Go through the entries one line at a time, and gather every line that has the word "will".

* _THE INPUT_:
☆ ☆ ☆ ☆ ☆

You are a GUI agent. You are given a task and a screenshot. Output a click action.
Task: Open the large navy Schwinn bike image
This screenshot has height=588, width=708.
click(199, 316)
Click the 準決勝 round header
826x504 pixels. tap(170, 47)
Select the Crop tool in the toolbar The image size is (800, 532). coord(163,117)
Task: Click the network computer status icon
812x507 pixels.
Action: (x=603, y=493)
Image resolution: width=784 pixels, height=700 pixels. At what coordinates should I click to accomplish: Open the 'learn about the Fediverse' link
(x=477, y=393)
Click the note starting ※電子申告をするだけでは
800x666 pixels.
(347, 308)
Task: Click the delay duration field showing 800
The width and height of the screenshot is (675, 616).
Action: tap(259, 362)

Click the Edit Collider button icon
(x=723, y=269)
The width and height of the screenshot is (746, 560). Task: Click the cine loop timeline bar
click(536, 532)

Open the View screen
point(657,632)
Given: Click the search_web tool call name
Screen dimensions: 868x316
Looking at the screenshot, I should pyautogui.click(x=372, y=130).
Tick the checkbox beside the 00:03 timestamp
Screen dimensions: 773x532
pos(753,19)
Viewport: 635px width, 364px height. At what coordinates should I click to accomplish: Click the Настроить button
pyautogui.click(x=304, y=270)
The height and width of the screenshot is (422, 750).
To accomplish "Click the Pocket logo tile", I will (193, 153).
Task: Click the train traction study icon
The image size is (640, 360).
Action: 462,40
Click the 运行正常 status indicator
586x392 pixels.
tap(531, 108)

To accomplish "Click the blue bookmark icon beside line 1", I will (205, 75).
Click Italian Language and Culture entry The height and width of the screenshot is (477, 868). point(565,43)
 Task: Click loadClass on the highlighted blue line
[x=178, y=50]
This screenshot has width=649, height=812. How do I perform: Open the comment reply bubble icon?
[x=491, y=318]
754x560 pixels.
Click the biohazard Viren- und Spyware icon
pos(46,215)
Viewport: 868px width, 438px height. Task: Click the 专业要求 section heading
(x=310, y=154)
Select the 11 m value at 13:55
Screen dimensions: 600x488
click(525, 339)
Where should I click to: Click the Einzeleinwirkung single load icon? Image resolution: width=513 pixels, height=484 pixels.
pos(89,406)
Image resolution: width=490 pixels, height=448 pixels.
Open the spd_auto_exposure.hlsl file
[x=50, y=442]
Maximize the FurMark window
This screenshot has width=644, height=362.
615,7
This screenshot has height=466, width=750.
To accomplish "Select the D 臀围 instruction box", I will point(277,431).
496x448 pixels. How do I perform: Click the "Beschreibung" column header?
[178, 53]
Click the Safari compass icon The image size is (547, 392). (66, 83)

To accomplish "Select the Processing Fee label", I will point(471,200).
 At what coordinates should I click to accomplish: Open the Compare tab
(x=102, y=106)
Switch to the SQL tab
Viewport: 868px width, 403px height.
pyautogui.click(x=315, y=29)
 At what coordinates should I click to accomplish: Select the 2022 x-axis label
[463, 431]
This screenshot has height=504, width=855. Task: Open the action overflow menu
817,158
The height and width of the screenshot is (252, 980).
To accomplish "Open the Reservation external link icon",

☆ ☆ ☆ ☆ ☆

* _ANSWER BOX_:
To accomplish "Click the Pocket logo tile", I will (193, 153).
To accomplish "Click the blue bookmark icon beside line 1", I will (205, 75).
To accomplish "Select the D 臀围 instruction box", I will point(277,431).
To accomplish "Select the Processing Fee label", I will point(471,200).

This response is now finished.